Segment #2 – Picking Through the Record Box
When I was growing up, we had one of those big furniture like stereos, which I eventually inherited or was cast off on to me. But, I used to have the worst time with the turntable. As it got older, the thing didn't work or the speed would be off. I would know precisely if it was too fast or too slow, and it would bug the heck out of me. I finally complained enough to have my dad look at it and we figured out the belt drive was the problem. The belt would fall off or not set right. Eventually I started fiddling with it myself, sometimes it worked, sometimes it didn't. I put up with it until one day it finally gave up the ghost completely. So we junked it and I got one of those new "component" stereos. I'll always remember how excited I was about that.

I kicked this off with something from 1961, something we sure had enough of around here this past week.
Dee Clark - Raindrops
Iron Butterfly - In-A-Gadda-Da-Vida – (I bet you all thought you were in for the 18 minute version...so if you took a potty or smoke break or did something else, well, you missed a few songs! This was the 3 minute edit version that top 40 formats had.)
Sir Douglas Quartet- She's About A Mover
The Music Explosion - A Little Bit O Soul
Denver and the Mile High Orchestra - Frosty the Blues Man (giving a sneak peek at what next week's "Twist On Christmas" show will be like! I'll play that next week, too)

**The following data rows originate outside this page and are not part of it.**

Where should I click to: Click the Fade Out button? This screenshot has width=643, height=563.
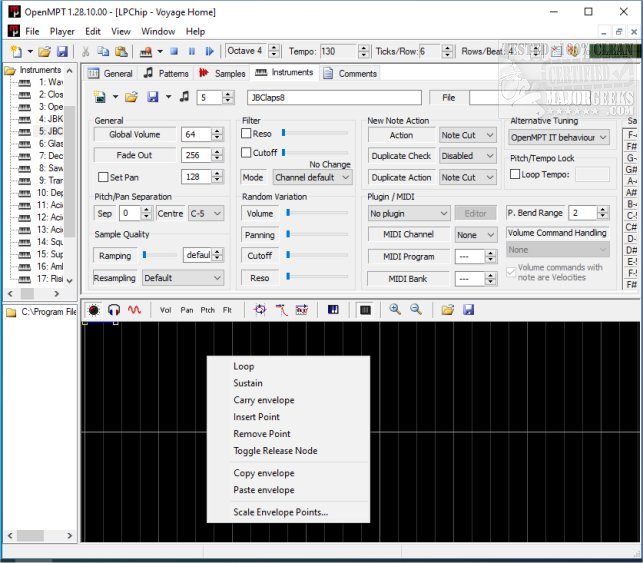click(134, 156)
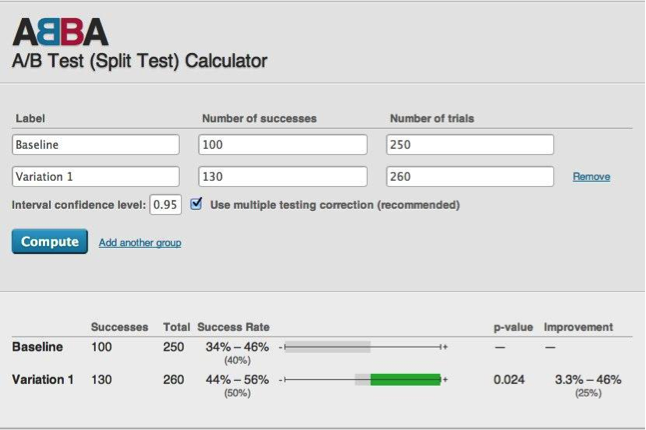Focus the Baseline number of trials field
646x430 pixels.
tap(470, 145)
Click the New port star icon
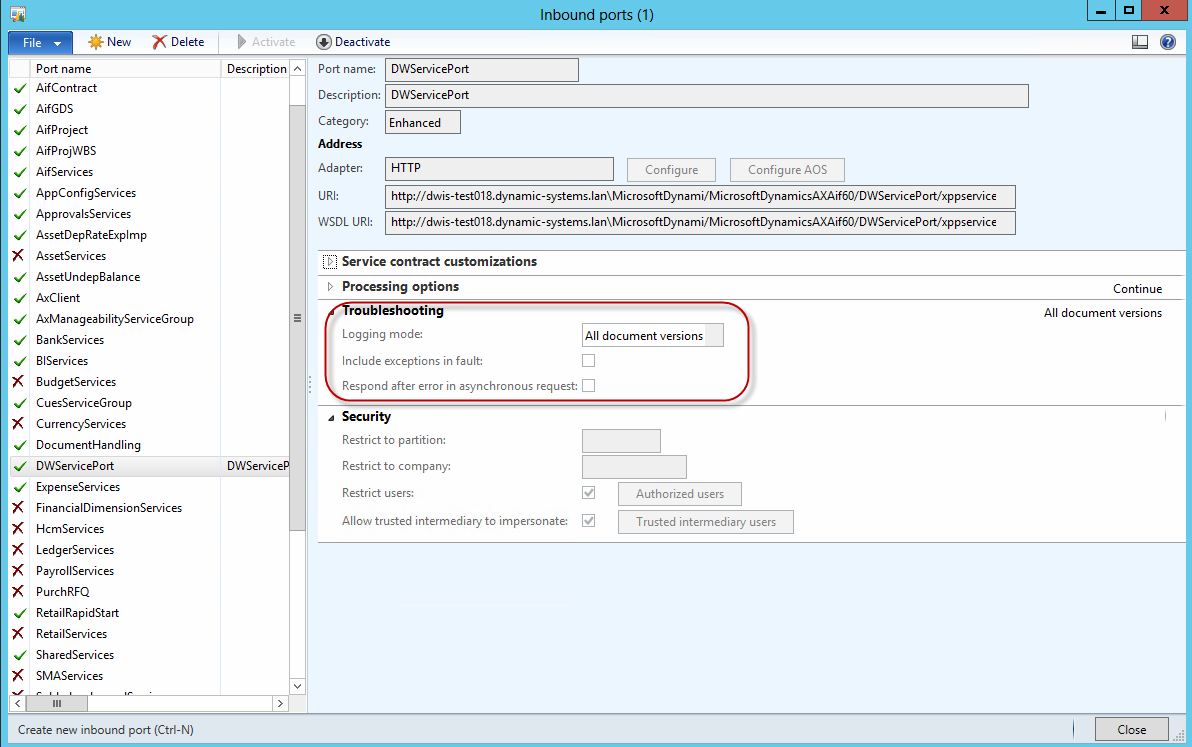Screen dimensions: 1192x747 (x=96, y=42)

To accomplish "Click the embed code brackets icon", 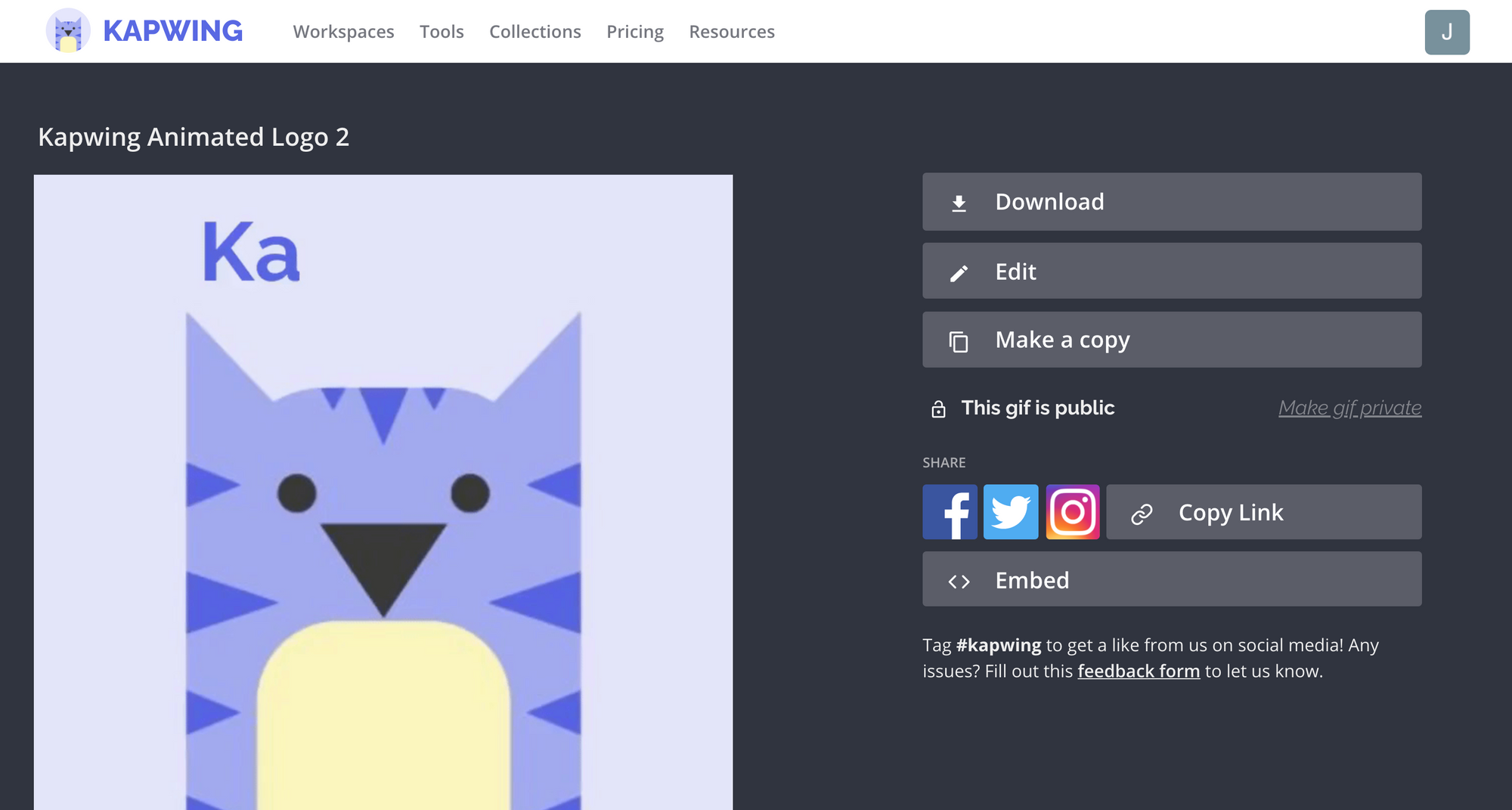I will 959,581.
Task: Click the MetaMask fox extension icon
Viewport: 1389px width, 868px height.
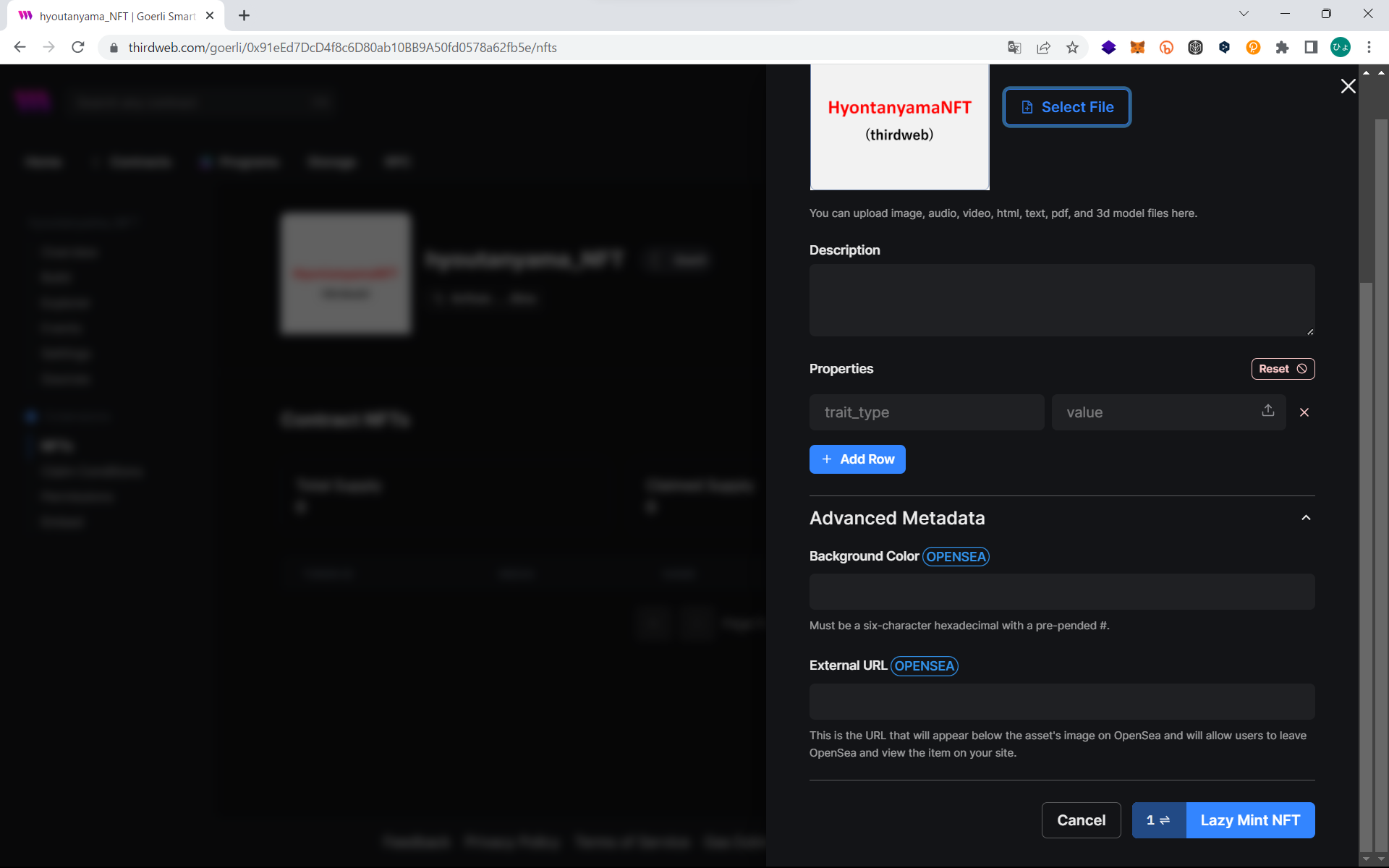Action: tap(1137, 48)
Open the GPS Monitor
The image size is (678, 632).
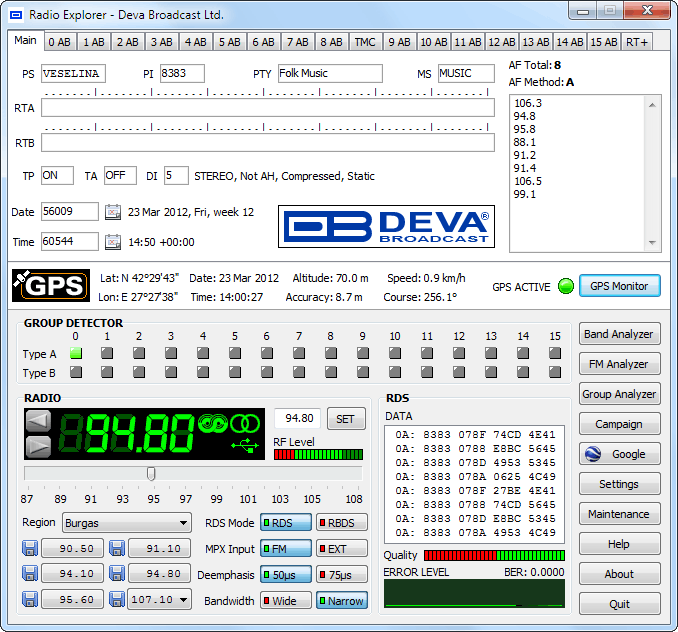pos(619,286)
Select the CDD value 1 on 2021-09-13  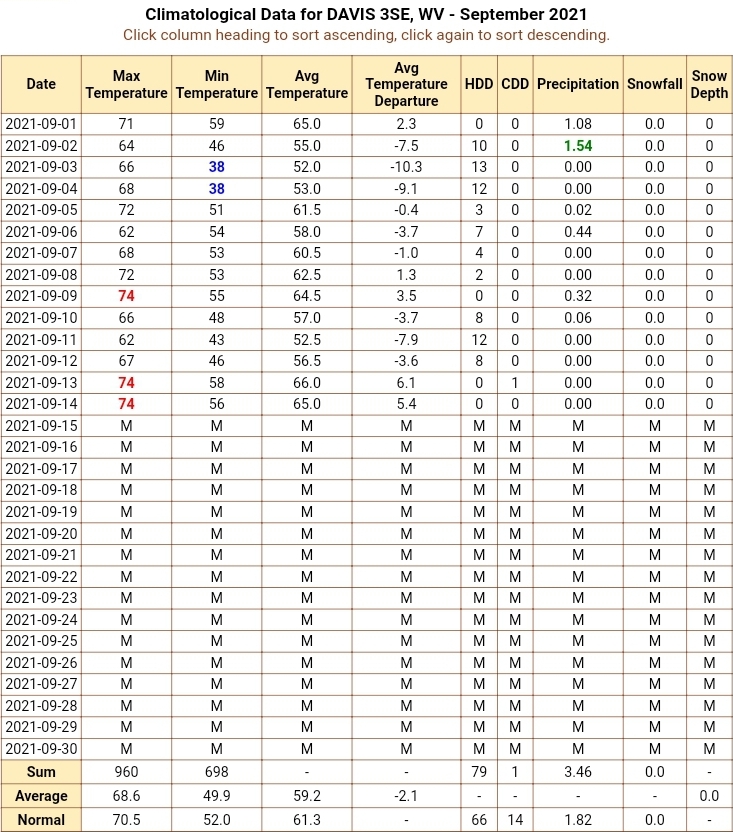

By the way, speaking of the blog, I've gotten a few compliments on the picture of me that's out on the blog and the MySpace page for the show. Thank you! That was taken on my 50th birthday back when I was still in St. Paul and back when I still had a job. My co-workers came in and assaulted my desk with all that 50th birthday stuff. I was picking little glitter "50s" out of my keyboard for weeks afterward. My favorite thing of all that was a hand drawn sign one of my co-workers's daughters made which simply said "wow—the big 50". So I doctored the background of the picture, took the office out and made it kinda retro.

Segment #3 – Soul Stew
I had with me a great two disc collection of hits by the Temptations. I got one or two of these in, starting with one of my favorites when I was in junior high.
Temptations - You're My Everything
Mary Wells - You Beat Me To The Punch (Our technical glitch of the day. Don't ask me what happened in the beginning. I played this from the online catalog made up of MP3 files and it started sticking like an off track CD and sounding like one of those weird dance mixes. Fortunately, it fixed itself.)
Temptations - You've Got To Earn It (not a big hit I don't think, but a cool catalog song I discovered on this set. I really dig this tune.)

Segment #4 Recent/current section
My "This week's featured songwriter" out on my Wendy V MySpace page. I have been doing some screening of music for an independent music awards project for the last few weeks and came across this gal who is from the Gold Coast of Australia. Her voice and her songs touched my heart in a million pieces. I had to buy some of her tracks for myself and they are in extreme heavy rotation in my MP3 player. Her name is Samantha Mooney .

I started with the title track from her album
Paper Memories – Samantha Mooney
A Thousand Miles Away – Steve Haggard (Love Conquers All)
In the "support your fellow DJ department", Steve Haggard is co-host with Kimberly King of the Haggard-King Radio Hour on Tuesdays from 4-5 pm on Radio Free Nashville.

With Paper Memories being a song about reflecting on change, here's what I hope is a word of encouragement for you.

Encouragement: Change

Change. It's a given. It's the one thing that is ever constant in our lives.

If ever you had a doubt that a radio show matters in many people's lives, you need only to have experienced the outpouring of love and support for the hosts of two radio shows that ended in the St. Paul/Minneapolis MN market over the past two weeks. On one of the shows the hosts got to say a fond farewell to their listeners; the other sadly did not.

In that farewell broadcast of the first show I mentioned, I was struck by something said which was part of a humor skit that came from the pen of one of the co-hosts, the brilliant Dale Connelly. The character in the sketch noted it was too late for so many things, "because every ending, whenever it comes, comes early. And there is always something left undone."

And so it is when change comes, whether it is something quick or planned. If we don't get to do or say something before it comes to a close and it's beyond our control, we could be filled with regret. Sometimes there are things you can't do anything about, even despite your best efforts. When this happens we need to be kind to ourselves and not beat ourselves up. Know that we did the best we could do...and move forward with hope and anticipation to the next--you guessed it--change in our lives.